Just a couple of days ago, the US government had released the results of a survey that showed that the number of people living in poverty had increased by nearly six million in the last year. Median incomes have not risen since 2001, and in the last decade, the increase in incomes of the top decile have averaged 11% a year and those of the lowest decile by less than 1% a year. The gap between the rich and the middle class is growing, and there is anxiety that the livelihood of the average American is not secure.
The speech held the right promise, of ensuring that health care is affordable and available to all, that access to higher education is guaranteed to all aspirants, and that public spending would be more focused and accountable. He has promised to tax all companies that outsource jobs and tax breaks for those that bring jobs from outside. He has promised to plug loopholes while taxing the rich and big companies, and to deal with the bureaucracy firmly to ensure that government funds are utilized effectively. He has promised to invest $150 billion in renewable energy, education and health and to recruit millions of teachers to improve education standards.
Clearly, this is a message that appealed to the entire audience and will have an emotional appeal all over the country. The problem with the message is that it is likely to make American companies wary and cautious, and the bureaucracy worried about losing control. In short, appealing to the people would mean alienating vested interests. Given these worries, his thin track record of administration, and persisting inner-party conflicts, it is little wonder that the race for President is still too close to be called. Yet there is an opportunity. Perhaps for the first time in several decades, a Democratic president would have overwhelming support in the Senate and Congress, which the Democrats are likely to sweep. One is reminded of the 1985 scenario in India.
The other problem with the promises is that they are difficult to realize. We heard a similar message in India in 2004 and there is general agreement that there is a large gap between expectation and achievement. There has been no change in the way things are done and the government today has greater regulatory powers in more areas than it did in 2004. Corporate influence is entrenched and policies appear to deal with issues of industry, and not of the citizens. For all the sincerity, it’s likely that the promises made in Denver are going to be very hard to keep.

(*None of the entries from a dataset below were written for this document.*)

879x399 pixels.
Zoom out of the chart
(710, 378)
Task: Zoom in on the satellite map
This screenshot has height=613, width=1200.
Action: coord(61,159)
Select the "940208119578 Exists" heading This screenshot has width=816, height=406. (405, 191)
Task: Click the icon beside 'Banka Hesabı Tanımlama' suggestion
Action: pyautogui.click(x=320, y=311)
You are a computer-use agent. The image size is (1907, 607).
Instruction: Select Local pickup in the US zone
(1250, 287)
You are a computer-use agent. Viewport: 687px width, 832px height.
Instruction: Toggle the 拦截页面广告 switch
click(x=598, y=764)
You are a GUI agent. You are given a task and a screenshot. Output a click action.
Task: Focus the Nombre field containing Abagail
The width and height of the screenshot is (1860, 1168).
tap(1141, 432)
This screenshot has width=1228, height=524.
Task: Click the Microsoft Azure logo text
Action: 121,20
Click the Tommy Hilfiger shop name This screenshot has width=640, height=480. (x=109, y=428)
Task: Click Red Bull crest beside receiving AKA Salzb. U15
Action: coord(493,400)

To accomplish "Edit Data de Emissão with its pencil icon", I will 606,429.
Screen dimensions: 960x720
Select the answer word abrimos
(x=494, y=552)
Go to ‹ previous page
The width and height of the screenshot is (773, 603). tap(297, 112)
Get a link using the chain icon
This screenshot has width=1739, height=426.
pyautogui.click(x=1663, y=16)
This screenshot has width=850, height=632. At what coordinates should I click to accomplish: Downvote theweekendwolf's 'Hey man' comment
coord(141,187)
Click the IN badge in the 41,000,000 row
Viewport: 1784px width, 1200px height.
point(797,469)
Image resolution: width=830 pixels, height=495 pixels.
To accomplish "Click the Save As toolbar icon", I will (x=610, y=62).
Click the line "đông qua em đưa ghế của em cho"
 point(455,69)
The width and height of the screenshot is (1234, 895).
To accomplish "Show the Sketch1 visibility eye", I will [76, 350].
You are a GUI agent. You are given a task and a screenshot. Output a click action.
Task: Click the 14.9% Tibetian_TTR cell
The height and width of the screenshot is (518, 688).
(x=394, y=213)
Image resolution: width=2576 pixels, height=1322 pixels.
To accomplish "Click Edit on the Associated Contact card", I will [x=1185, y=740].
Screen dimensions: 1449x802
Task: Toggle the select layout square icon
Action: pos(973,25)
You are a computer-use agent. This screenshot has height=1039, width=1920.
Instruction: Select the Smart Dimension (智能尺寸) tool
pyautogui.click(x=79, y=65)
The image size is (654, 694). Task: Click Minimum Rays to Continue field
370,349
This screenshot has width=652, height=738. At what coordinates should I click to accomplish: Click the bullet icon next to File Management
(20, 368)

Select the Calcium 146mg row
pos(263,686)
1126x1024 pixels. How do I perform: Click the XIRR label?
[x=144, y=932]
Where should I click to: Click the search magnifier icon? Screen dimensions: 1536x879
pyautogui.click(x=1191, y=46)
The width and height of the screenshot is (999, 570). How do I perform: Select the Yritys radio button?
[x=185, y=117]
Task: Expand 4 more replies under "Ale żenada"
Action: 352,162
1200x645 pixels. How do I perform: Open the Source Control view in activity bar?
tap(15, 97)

At the same time, there are interesting economic changes that are happening in the US. Exports are booming, and an industry quite unused to exporting, given the huge domestic demand, is now gearing up to meet export commitments. There is also a significant influx of investment into the US, in real estate, commercial properties, and in businesses. There are large-scale acquisitions of US companies that are happening. These changes are likely to turn around the prospects for growth by the first quarter of next year, and hence the next president is likely to see success in the economy by the end of 2009.
From the point of view of India, a Democratic president is likely to focus much more on domestic issues, and foreign policy would be subservient to this. Multilateral trade and globalization issues, including climate change, are likely to move to the back burner and there is likely to be greater focus on the middle-class American. Most importantly, there would be a close look at outsourcing. As manufactured goods continue to pour in from China, attention on service sector jobs being outsourced is likely to be greater and India should be aware of this. China is now regarded as a country that needs to be engaged with while India is not yet as high up on their radar. The civil nuclear deal is likely to be less urgent for the new government. India will have to fend for itself much more, in external relations, in the neighbourhood and in economic policy. India needs to make quick strategic changes in dealing with a new America.